We have always been an impatient people. We don’t like waiting, particularly when we are in the middle of a mess of our own making. What we tend to forget is how much this wait is worth as we already know our salvation is in His hands. We must live out our life in that tension.
So we prepare for this God who became man: this incarnate God of endless might and everlasting Light.

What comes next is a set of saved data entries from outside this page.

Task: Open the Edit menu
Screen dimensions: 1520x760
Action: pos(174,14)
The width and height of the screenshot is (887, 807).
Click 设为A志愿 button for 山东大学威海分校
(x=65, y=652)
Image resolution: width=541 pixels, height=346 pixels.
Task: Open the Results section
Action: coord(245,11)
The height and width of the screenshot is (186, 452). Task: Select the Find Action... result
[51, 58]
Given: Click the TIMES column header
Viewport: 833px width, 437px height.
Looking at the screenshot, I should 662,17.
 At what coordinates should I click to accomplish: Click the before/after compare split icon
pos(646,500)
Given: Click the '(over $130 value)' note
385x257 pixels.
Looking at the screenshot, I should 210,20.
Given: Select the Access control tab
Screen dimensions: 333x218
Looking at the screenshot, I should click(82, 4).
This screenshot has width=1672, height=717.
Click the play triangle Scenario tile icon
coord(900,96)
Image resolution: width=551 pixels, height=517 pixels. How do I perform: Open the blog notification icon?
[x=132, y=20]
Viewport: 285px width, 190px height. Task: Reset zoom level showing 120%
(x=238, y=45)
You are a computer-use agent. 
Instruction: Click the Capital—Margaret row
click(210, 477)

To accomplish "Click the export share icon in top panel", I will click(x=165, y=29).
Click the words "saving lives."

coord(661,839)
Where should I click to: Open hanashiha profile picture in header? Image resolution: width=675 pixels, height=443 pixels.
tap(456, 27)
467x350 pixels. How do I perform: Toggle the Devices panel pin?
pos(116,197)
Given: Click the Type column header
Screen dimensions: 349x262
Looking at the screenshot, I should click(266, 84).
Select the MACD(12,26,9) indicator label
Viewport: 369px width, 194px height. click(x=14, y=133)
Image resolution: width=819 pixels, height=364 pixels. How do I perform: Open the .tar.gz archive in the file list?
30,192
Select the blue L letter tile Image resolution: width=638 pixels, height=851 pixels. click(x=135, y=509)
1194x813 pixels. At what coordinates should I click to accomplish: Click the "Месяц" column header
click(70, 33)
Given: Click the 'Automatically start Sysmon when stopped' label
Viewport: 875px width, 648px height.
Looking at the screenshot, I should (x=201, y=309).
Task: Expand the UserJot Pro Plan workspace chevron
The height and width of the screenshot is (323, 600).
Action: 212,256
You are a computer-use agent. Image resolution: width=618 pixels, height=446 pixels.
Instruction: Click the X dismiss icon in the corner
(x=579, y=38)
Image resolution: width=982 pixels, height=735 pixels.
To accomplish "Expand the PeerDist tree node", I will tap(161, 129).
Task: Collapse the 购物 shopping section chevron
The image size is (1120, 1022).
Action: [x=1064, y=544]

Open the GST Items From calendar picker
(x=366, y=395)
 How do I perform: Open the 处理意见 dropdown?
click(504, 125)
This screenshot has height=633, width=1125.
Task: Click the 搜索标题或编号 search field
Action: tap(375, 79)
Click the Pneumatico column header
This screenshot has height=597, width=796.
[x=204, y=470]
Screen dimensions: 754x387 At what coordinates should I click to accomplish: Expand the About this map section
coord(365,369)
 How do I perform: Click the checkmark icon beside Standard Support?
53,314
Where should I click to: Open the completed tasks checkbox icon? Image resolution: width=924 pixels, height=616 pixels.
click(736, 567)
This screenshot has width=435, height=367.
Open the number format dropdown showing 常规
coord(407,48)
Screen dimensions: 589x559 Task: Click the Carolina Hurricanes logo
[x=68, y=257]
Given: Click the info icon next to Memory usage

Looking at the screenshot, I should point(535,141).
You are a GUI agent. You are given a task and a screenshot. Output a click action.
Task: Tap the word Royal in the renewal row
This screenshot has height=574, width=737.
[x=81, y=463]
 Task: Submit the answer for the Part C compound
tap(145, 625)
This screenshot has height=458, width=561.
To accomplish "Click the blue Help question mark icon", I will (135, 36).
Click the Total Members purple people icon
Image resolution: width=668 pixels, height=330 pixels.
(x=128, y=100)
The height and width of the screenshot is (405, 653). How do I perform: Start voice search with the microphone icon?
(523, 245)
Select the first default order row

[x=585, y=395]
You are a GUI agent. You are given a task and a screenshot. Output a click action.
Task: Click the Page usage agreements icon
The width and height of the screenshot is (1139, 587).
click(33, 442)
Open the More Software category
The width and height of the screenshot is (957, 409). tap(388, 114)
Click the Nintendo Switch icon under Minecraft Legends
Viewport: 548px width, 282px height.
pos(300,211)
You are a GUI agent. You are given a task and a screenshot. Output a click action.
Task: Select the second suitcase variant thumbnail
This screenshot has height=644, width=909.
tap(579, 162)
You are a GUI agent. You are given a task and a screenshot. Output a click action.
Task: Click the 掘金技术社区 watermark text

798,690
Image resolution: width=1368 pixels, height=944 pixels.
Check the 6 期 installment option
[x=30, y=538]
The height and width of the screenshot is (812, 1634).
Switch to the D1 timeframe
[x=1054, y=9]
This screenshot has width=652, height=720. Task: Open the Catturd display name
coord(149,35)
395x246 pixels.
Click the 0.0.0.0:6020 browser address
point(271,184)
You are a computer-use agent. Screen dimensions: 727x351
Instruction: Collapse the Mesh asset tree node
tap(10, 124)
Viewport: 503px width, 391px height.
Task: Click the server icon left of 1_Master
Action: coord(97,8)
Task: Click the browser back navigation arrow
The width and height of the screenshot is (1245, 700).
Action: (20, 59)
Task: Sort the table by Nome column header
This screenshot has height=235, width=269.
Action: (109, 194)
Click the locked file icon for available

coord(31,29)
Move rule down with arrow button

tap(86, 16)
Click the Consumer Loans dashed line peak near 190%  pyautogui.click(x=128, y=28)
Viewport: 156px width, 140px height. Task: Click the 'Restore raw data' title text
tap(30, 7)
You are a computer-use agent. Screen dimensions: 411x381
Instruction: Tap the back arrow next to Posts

A tender shoot has started up from a root of grace,
as ancient seers imparted from Jesse’s holy race:
It blooms without a blight, blooms in the cold bleak winter,
turning our darkness into light.
This shoot Isaiah taught us, from Jesse’s root should spring;
The Virgin Mary brought us the branch of which we sing;
Our God of endless might gave her this child to save us,
Thus turning darkness into light.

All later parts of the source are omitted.